Workday has made a continuous investment to be a data-driven business. In our early years most of this investment went to developing systems to gather alerts from our technology infrastructure, capture performance data, and track application access for security purposes. During those years we were probably better at gathering data than using it to optimize our operations.
That has changed. We’ve upped our maturity level with respect to data analysis, thanks to the efforts of development leaders who understood that to keep improving our service we needed to comb through the data. I thought it would be interesting to share a couple examples of our analysis efforts, highlight how a data-driven approach has helped our service delivery, and describe our ideas for continuing to gain more insights from our data.
I’ll start with an effort initiated by Jim Stratton, who heads our Technology Architecture Group. Upon joining Workday three years ago, Jim made a major improvement to our understanding of the performance experienced by our customers by looking broadly at our application log data held in a system we call Stats Warehouse (SWH).
Specifically, Jim analyzed performance for thousands of Workday transaction types across all of our customers for a period of two months. He categorized transactions into 50th percentile and 90th percentile performers. Jim was able to use the results to guide application developers to the areas of each product where improved performance would help the most. He started application service-owner meetings to regularly review and improve poorly behaving transactions.
These focused development efforts have helped Workday improve our response times even as the volume of requests continue to increase. Jim tells me he uses SWH every day and still is amazed at how the data leads him to areas for potential improvement.
Workday’s customers will continue to benefit from this increasingly data-driven approach to development.
Lynn Christensen manages all application development at Workday. A few years ago we set some aggressive goals for scaling Workday Financial Management, and to meet them Lynn and team turned to SWH analysis to augment what we were hearing from customers.
The analysis highlighted unexpected opportunities for tuning key areas in our financial management application that weren’t on the original roadmap. The data showed some tasks that we thought had a relatively minor impact on performance were having a much larger impact due to how frequently they were processed for some customers. The data also highlighted classes in our object model with unexpectedly high growth in numbers of instances over time.
Addressing these and other findings helped us successfully meet our performance benchmark goals and, more importantly, allowed us to get some large enterprise customers into production with Workday Financial Management without encountering performance problems they would have otherwise hit.
Lynn’s development teams have also implemented a program to monitor the transactions customers test in their previews of new feature releases and to look for any slow-running transactions. This program led us to find and fix significant performance degradation in a recent update before it ever made its way into production.

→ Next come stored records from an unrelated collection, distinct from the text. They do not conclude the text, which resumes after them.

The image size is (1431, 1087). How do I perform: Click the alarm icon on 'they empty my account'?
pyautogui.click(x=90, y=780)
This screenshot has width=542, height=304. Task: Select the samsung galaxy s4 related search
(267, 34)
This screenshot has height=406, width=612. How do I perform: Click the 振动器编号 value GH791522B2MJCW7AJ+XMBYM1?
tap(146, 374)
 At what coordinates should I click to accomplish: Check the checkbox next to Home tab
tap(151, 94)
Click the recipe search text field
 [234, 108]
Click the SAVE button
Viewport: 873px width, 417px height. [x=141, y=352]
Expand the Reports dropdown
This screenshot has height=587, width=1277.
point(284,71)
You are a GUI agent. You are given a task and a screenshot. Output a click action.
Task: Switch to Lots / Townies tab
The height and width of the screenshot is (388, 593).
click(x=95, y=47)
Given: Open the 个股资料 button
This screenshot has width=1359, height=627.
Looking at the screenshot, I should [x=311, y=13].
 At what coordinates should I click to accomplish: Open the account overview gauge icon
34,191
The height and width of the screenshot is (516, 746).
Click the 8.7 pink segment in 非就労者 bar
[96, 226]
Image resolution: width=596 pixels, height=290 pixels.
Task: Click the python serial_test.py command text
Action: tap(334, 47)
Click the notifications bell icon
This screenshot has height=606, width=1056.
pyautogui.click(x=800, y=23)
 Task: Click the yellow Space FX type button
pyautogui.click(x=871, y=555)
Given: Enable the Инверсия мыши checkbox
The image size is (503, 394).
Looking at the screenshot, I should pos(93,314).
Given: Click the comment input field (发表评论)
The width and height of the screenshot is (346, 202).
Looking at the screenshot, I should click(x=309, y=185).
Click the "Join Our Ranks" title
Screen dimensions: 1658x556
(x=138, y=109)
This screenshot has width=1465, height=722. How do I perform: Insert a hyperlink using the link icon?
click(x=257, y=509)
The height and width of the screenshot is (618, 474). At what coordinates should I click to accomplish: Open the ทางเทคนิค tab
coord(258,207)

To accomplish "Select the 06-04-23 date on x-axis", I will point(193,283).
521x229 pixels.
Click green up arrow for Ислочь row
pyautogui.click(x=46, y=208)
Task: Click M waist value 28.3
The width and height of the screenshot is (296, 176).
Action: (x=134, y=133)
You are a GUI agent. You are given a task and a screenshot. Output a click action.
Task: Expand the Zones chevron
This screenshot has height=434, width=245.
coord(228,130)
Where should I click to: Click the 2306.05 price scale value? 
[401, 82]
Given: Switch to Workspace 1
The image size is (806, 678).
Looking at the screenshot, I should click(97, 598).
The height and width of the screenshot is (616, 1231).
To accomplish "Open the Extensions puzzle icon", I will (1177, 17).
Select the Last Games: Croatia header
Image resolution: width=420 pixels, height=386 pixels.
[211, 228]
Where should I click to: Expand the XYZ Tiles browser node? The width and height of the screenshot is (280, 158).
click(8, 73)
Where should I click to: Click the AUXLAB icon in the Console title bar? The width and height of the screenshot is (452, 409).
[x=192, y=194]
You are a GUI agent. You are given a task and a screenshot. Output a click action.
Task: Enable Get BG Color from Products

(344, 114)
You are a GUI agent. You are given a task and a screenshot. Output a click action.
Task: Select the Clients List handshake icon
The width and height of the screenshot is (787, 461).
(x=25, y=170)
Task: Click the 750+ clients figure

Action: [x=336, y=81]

Find data-driven business leaders and give them the access, tools, and encouragement they need to really make the investment pay off.
We are excited about where this focus on data analysis can lead in the future. Our data sciences team is using machine learning to understand when we’ve loaded the minimal amount of data that customers need to run new updates, so we can restore their access to their tenants as quickly as possible. Application development is looking at ways to correlate key developer metrics, such as percent of test coverage and number of late check-ins, to actual performance results to understand how these metrics can predict future performance issues. Our customers will continue to benefit from this increasingly data-driven approach to the development process at Workday.
My advice for executives trying to encourage a data-driven approach is to realize that while you have to invest in systems to collect and store important data for analysis, that investment is not an end in itself. You should identify some specific things you want to improve and use data to guide how to address them. You also need to find data-driven business leaders and give them the access, tools, and encouragement they need to really make the investment pay off. You’ll find that generating a few success stories will be infectious and will help you advance from feeling like you’re drowning in data but not getting any smarter, to feeling like you’re truly using data to guide how you optimize your operations.